# [Given task]
Reproduce every line of the material below word for word, keeping the original order.

□ □ □ □ □

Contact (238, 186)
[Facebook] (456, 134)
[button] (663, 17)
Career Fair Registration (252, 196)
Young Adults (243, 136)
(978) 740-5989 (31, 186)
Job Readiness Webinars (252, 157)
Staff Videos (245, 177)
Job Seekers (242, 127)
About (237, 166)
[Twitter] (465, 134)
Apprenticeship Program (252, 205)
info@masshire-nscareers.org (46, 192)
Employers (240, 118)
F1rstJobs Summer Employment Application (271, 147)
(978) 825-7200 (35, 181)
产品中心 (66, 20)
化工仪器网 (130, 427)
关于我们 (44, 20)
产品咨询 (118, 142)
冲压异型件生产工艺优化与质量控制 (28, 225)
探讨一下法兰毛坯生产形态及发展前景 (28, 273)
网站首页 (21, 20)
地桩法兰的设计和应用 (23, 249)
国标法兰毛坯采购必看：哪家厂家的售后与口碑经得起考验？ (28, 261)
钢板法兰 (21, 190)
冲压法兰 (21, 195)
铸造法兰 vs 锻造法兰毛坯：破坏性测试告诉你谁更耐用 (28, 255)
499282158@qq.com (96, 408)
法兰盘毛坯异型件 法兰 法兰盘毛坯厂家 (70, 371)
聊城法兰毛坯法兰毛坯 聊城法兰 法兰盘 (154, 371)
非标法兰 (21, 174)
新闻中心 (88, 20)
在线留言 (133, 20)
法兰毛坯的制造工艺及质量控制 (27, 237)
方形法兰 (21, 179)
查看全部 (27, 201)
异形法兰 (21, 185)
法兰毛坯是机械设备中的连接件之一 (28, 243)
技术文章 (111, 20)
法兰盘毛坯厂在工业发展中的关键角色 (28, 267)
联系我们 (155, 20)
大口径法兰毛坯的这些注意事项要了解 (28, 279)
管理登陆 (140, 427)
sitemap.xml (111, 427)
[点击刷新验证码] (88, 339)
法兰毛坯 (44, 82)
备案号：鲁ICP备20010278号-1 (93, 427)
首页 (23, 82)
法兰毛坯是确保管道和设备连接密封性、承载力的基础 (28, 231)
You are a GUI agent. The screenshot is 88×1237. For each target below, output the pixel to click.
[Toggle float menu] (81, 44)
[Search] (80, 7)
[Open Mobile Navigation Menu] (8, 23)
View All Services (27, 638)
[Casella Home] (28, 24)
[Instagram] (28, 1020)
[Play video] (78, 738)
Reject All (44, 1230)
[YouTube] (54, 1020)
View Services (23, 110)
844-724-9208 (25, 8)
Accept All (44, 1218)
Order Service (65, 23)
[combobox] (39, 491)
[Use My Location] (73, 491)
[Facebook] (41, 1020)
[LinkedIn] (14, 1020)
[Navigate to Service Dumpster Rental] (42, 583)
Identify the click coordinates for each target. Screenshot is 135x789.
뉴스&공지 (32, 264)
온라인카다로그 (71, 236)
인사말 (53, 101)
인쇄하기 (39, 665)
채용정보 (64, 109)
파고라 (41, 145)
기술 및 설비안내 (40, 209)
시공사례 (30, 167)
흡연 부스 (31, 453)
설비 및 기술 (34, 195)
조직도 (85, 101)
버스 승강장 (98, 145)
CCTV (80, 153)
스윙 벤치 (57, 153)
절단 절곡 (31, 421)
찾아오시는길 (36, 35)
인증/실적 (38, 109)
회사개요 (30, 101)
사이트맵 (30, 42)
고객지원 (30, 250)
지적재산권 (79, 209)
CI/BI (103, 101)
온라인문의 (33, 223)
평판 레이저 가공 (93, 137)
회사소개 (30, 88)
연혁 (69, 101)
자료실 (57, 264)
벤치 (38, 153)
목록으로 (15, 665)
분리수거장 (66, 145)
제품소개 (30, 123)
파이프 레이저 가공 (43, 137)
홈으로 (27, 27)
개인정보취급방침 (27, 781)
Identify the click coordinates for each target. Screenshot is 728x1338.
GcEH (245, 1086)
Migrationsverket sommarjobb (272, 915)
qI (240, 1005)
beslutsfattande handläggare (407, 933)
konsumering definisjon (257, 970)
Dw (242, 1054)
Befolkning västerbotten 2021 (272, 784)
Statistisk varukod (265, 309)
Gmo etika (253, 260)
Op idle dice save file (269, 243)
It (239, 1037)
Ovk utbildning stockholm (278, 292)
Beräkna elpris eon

□ □ □ □ □

# [Output of the exercise]
Contact (238, 186)
[Facebook] (456, 134)
[button] (663, 17)
Career Fair Registration (252, 196)
Young Adults (243, 136)
(978) 740-5989 (31, 186)
Job Readiness Webinars (252, 157)
Staff Videos (245, 177)
Job Seekers (242, 127)
About (237, 166)
[Twitter] (465, 134)
Apprenticeship Program (252, 205)
info@masshire-nscareers.org (46, 192)
Employers (240, 118)
F1rstJobs Summer Employment Application (271, 147)
(978) 825-7200 (35, 181)
产品中心 (66, 20)
化工仪器网 (130, 427)
关于我们 (44, 20)
产品咨询 (118, 142)
冲压异型件生产工艺优化与质量控制 (28, 225)
探讨一下法兰毛坯生产形态及发展前景 (28, 273)
网站首页 (21, 20)
地桩法兰的设计和应用 (23, 249)
国标法兰毛坯采购必看：哪家厂家的售后与口碑经得起考验？ (28, 261)
钢板法兰 (21, 190)
冲压法兰 (21, 195)
铸造法兰 vs 锻造法兰毛坯：破坏性测试告诉你谁更耐用 (28, 255)
499282158@qq.com (96, 408)
法兰盘毛坯异型件 法兰 法兰盘毛坯厂家 (70, 371)
聊城法兰毛坯法兰毛坯 聊城法兰 法兰盘 (154, 371)
非标法兰 (21, 174)
新闻中心 (88, 20)
在线留言 (133, 20)
法兰毛坯的制造工艺及质量控制 (27, 237)
方形法兰 (21, 179)
查看全部 (27, 201)
异形法兰 (21, 185)
法兰毛坯是机械设备中的连接件之一 (28, 243)
技术文章 (111, 20)
法兰盘毛坯厂在工业发展中的关键角色 (28, 267)
联系我们 (155, 20)
大口径法兰毛坯的这些注意事项要了解 (28, 279)
管理登陆 (140, 427)
sitemap.xml (111, 427)
[点击刷新验证码] (88, 339)
法兰毛坯 (44, 82)
备案号：鲁ICP备20010278号-1 (93, 427)
首页 (23, 82)
法兰毛坯是确保管道和设备连接密封性、承载力的基础 (28, 231)
You are a GUI agent. The screenshot is 88×1237. For each target below, output the pixel to click.
[Toggle float menu] (81, 44)
[Search] (80, 7)
[Open Mobile Navigation Menu] (8, 23)
View All Services (27, 638)
[Casella Home] (28, 24)
[Instagram] (28, 1020)
[Play video] (78, 738)
Reject All (44, 1230)
[YouTube] (54, 1020)
View Services (23, 110)
844-724-9208 (25, 8)
Accept All (44, 1218)
Order Service (65, 23)
[combobox] (39, 491)
[Use My Location] (73, 491)
[Facebook] (41, 1020)
[LinkedIn] (14, 1020)
[Navigate to Service Dumpster Rental] (42, 583)
Identify the click coordinates for each target. Screenshot is 135x789.
뉴스&공지 (32, 264)
온라인카다로그 (71, 236)
인사말 (53, 101)
인쇄하기 (39, 665)
채용정보 (64, 109)
파고라 (41, 145)
기술 및 설비안내 (40, 209)
시공사례 (30, 167)
흡연 부스 (31, 453)
설비 및 기술 (34, 195)
조직도 (85, 101)
버스 승강장 (98, 145)
CCTV (80, 153)
스윙 벤치 (57, 153)
절단 절곡 (31, 421)
찾아오시는길 (36, 35)
인증/실적 (38, 109)
회사개요 (30, 101)
사이트맵 (30, 42)
고객지원 (30, 250)
지적재산권 (79, 209)
CI/BI (103, 101)
온라인문의 (33, 223)
평판 레이저 가공 (93, 137)
회사소개 (30, 88)
연혁 (69, 101)
자료실 (57, 264)
벤치 (38, 153)
목록으로 (15, 665)
분리수거장 (66, 145)
제품소개 (30, 123)
파이프 레이저 가공 (43, 137)
홈으로 (27, 27)
개인정보취급방침 (27, 781)
Identify the click coordinates for each target. Screenshot is 728x1338.
GcEH (245, 1086)
Migrationsverket sommarjobb (272, 915)
qI (240, 1005)
beslutsfattande handläggare (407, 933)
konsumering definisjon (257, 970)
Dw (242, 1054)
Befolkning västerbotten 2021 (272, 784)
Statistisk varukod (265, 309)
Gmo etika (253, 260)
Op idle dice save file (269, 243)
It (239, 1037)
Ovk utbildning stockholm (278, 292)
Beräkna elpris eon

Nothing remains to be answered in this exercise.